福岡城内の足跡(表示石)を訪ねて(その3)~烽火番所跡~

福岡城の日々

烽火(のろし、ほうか)とは、昼は煙を、夜は火を焚いて離れた場所から確認をすることで情報を伝達する手段です。

663年白村江の戦いで百済の救済に失敗した大和朝廷は、唐・新羅の連合軍の侵入に備えて、664年に対馬、壱岐、筑紫国に、防人(さきもり)と烽(とぶひ)を配置し、水城(みずき)を築いたと『日本書紀』に書かれています。

その翌年には大宰府を防衛するために四王寺山に大野城を、基山に基肄(きい)城を築きました。

また、築城年は不明ですが、肥後北部にも大宰府の防衛を担う物資や食料の補給基地として鞠智(きくち)城が築かれました。

はたして、烽火はどれくらいの速さで伝わるのか?

2011年8月、古代山城サミット山鹿・菊池大会プレイベントで「烽火リレー」が行われました。

大宰府政庁跡で10:15に上げられた烽火は、大野城跡から基肄城跡へと続き、その後11カ所を経由して11:10に鞠智城にゴール! 90.2㎞の距離を約55分でつなぎました。

時速約100㎞! 高速道路なみのスピードだったんですね。

その烽火を見張る番所が福岡城内に一時期ありました。

1808年8月イギリスの軍艦フェートン号がオランダの国旗を揚げて国籍を偽り長崎港に入港。オランダ商館員を人質とし、その交換として水や食料、薪等を奪い取り立ち去るという事件が起きました。ペリー来航の45年前のことです。

この事件の後、長崎から小倉藩領まで烽火台が設置されました。

福岡藩では佐賀藩が揚げた朝日山の烽火を御笠郡の天山(あまやま)~四王寺山~しょうけ越え~龍王岳~六が岳~石峯山と繋ぎ、豊前小倉藩の霧が岳に伝えることになり、1809年1月にその実験に成功。10月にはこの6カ所への設置が完成と「黒田斉清譜」にあります。

そして、福岡城からは四王寺山の烽火を見張ることになりました。

「福岡城下町・博多・近隣古図(模本)」(九州大学付属図書館所蔵)を改変(矢印と〇印を追加)

さて、四王寺山から福岡城までは平野が広がり見通しは確保できたそうですが、城内のどこに見張り番所を置くかが問題だったそうです。

『福岡市史 』特別編「福岡城」によりますと、第1の候補は高櫓でしたが、すぐ東に位置する大音六左衛門の屋敷の木々を切らなければならず断念。

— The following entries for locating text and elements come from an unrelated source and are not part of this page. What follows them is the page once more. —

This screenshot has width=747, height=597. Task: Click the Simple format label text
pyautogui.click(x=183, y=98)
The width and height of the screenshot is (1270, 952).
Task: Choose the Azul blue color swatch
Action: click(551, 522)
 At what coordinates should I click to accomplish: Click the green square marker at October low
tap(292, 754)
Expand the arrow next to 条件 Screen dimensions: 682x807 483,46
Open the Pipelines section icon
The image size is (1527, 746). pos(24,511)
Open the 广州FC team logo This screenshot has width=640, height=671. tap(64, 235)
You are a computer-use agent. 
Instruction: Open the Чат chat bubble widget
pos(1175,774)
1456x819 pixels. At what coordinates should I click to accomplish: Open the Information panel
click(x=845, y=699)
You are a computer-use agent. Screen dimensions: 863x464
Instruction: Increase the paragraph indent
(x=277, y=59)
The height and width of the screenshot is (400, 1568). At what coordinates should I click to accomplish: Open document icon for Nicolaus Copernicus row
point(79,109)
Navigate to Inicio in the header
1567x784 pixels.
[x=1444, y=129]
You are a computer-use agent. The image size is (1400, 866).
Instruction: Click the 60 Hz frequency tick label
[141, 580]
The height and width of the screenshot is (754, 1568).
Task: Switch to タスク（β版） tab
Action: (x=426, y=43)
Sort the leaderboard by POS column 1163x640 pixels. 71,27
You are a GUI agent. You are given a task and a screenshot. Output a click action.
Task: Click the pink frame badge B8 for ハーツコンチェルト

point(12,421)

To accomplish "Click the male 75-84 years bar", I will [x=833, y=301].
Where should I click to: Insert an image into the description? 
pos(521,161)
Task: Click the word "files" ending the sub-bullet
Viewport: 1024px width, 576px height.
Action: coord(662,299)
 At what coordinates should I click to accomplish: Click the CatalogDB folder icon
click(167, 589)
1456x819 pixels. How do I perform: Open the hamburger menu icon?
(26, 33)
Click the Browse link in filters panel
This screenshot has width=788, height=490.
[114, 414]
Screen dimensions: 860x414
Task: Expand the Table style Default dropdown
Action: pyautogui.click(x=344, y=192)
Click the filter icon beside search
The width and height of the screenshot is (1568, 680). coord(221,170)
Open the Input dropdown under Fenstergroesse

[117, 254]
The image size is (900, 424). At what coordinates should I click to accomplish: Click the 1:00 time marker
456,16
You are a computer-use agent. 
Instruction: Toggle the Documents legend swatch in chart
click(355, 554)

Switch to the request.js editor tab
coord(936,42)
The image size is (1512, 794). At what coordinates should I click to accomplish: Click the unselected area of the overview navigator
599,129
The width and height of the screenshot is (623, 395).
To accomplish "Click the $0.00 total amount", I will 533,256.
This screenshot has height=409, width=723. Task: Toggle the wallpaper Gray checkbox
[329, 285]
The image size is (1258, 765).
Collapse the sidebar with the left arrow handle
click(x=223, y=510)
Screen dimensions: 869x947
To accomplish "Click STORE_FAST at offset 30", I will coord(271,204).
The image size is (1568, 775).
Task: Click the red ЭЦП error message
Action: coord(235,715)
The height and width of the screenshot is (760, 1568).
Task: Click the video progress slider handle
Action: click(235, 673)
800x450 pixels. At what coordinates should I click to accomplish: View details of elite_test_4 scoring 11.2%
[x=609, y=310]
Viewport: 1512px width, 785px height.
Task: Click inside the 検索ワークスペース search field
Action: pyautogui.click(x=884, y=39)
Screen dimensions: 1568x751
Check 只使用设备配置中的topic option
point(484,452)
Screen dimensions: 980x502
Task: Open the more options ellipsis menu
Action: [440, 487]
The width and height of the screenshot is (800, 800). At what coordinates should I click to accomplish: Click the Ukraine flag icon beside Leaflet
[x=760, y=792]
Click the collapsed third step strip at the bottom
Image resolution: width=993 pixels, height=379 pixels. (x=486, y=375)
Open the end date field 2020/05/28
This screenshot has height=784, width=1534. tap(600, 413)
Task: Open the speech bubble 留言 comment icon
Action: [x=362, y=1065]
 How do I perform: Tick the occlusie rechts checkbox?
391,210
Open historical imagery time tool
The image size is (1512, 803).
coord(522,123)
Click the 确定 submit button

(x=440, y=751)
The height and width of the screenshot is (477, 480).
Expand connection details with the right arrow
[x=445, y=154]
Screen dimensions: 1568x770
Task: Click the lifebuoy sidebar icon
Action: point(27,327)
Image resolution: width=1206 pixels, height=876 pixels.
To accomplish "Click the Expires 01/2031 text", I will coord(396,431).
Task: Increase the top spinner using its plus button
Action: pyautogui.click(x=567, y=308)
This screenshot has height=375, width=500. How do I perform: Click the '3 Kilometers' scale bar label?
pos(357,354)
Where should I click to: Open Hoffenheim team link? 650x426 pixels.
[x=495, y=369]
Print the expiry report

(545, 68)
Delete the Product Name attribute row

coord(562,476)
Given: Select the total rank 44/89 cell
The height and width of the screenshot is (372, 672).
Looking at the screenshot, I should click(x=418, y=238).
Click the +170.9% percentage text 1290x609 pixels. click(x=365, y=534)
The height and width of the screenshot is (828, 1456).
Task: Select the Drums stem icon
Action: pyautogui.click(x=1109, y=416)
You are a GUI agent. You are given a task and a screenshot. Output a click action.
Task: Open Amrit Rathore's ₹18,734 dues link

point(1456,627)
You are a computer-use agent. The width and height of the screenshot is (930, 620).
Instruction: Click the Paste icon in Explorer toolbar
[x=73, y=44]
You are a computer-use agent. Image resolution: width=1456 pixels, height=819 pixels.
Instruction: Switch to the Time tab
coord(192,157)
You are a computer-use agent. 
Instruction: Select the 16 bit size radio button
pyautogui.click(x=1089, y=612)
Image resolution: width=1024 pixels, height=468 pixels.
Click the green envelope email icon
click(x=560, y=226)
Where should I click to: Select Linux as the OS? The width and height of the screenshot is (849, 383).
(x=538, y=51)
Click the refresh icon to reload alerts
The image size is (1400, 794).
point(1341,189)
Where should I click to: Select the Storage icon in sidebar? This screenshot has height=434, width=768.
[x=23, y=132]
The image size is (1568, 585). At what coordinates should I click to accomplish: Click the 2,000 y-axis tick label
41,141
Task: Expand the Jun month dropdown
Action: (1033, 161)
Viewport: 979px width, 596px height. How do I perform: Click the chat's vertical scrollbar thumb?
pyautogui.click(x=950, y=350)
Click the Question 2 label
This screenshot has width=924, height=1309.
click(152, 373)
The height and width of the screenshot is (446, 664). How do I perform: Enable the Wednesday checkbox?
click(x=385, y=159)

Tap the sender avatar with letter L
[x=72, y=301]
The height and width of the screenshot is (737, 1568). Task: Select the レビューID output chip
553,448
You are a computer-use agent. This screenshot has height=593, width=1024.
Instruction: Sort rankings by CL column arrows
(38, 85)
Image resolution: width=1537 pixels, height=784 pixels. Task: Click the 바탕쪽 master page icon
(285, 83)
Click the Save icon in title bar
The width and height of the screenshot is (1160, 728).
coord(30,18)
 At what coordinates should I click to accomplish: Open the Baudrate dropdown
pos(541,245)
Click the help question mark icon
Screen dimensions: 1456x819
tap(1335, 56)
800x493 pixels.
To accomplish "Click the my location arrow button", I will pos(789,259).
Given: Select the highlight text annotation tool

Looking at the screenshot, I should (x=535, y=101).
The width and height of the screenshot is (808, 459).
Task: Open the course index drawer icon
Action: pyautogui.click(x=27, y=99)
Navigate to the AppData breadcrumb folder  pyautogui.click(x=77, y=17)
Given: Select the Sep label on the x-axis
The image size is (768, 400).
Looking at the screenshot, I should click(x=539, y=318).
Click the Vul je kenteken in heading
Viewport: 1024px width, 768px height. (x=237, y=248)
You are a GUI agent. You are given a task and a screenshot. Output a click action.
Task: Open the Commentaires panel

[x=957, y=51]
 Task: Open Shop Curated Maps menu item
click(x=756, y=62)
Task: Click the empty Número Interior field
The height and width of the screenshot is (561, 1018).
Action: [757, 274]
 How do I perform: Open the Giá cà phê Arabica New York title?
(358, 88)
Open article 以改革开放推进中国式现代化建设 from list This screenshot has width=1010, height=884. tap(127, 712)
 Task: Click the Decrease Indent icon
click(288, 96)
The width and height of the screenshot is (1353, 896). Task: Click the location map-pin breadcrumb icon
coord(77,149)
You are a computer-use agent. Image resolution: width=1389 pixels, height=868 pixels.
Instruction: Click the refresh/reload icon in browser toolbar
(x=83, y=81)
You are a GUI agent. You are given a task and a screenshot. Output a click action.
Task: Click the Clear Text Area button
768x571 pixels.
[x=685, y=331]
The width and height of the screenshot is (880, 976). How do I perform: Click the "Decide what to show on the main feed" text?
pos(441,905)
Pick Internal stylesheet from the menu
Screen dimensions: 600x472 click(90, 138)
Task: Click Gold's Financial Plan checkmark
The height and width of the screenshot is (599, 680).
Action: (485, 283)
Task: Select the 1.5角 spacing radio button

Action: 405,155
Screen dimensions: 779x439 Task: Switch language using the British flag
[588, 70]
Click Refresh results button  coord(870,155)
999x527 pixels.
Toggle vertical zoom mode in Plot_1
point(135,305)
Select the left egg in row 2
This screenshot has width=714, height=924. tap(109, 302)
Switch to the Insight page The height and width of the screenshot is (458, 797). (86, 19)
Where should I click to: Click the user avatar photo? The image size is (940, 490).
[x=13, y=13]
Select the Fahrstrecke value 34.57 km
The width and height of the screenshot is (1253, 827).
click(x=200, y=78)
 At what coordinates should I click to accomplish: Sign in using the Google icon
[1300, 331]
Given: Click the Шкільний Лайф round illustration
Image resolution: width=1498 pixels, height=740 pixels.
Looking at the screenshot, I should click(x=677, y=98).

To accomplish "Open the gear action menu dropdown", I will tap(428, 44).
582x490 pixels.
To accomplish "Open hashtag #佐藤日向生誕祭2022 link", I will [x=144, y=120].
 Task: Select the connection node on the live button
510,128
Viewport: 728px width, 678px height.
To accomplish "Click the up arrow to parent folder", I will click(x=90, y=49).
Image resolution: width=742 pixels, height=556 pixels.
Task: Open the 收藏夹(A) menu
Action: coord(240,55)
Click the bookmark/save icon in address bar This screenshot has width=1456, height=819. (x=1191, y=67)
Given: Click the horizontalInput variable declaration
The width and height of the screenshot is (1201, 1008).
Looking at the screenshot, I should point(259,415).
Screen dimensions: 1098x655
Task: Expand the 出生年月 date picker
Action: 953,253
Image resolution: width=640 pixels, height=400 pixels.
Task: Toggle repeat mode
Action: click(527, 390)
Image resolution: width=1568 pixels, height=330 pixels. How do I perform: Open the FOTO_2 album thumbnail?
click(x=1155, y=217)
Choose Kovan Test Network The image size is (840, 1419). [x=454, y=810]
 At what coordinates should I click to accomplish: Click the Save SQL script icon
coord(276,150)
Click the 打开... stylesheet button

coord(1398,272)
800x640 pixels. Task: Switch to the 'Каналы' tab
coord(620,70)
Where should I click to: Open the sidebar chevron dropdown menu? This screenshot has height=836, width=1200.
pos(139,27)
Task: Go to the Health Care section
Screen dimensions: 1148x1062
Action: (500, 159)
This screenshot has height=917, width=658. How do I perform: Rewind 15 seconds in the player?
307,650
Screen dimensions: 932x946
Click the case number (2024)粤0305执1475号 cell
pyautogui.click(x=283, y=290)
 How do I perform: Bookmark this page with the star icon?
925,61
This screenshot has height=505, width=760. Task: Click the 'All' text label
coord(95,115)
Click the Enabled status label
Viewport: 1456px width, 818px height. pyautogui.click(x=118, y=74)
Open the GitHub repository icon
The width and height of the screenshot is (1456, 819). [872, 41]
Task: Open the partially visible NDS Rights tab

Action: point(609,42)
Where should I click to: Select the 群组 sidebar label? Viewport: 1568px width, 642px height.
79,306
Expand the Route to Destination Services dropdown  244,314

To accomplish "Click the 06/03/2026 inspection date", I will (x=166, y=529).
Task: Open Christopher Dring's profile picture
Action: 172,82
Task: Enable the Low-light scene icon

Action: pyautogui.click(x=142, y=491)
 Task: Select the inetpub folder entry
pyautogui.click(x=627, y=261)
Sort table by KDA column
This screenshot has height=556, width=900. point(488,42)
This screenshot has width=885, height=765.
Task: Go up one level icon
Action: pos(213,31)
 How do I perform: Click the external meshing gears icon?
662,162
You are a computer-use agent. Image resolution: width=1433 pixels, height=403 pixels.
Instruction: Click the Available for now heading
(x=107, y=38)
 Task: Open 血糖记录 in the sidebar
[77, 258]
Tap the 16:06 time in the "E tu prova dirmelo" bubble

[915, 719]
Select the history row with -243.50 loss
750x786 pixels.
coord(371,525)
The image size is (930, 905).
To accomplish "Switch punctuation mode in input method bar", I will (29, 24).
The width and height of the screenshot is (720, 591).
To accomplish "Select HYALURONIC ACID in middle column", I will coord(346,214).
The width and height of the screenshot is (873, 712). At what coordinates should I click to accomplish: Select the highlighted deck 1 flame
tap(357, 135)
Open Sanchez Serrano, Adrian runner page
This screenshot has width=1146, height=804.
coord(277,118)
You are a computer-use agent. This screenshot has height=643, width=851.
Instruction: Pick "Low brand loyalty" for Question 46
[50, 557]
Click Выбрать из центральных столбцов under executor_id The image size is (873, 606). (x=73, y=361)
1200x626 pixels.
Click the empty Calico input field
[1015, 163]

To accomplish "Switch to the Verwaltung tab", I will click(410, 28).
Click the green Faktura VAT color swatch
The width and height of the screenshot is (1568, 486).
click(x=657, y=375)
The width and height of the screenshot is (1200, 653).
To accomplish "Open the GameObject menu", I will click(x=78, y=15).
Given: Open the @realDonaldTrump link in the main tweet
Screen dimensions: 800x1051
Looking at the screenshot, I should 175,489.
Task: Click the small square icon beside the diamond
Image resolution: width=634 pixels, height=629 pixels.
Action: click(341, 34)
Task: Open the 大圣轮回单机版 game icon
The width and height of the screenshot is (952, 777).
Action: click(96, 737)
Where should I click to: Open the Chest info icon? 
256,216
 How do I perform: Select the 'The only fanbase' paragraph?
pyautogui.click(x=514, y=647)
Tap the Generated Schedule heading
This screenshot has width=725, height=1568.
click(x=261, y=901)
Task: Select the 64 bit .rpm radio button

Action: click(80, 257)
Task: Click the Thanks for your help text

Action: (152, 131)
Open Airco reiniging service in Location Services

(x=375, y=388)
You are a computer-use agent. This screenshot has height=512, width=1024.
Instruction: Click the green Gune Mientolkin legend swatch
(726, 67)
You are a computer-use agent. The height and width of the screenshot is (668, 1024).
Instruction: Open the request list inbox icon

次に時打櫓が候補にあがりましたが、こちらも本丸広間の庭杉や、二の丸東部の杉・楠・松などを切らないと四王寺山は望めないうえに、時打ち(太鼓を打って時刻を知らせる役人)が見張りの番人を兼ねると時打ちの職務に支障がでる等の問題がありました。

一方、革櫓(かわやぐら)だと木々を切らなくても、かろうじて四王寺山が見通せることがわかり、そこに烽火の見張り番所を置くことで一件落着!

これが革櫓があったところに烽火番所跡の表示石が設置されている理由です。

場所は決まったものの、誤認による大騒動が起こったり、視界不良の日もあったりしたためか8年後の1816年には烽火の代わりに走り飛脚によって情報を伝達することになりました。

実は先程の「烽火リレー」も8月21日の予定でしたが、雨天により28日に延期されました。お天気に左右されるのは今も昔も変わりないですね。

まだまだ寒い日が続きますが、晴れた日には福岡城まで足を運ばれませんか?

梅の花とともにスタッフ一同お待ちしています。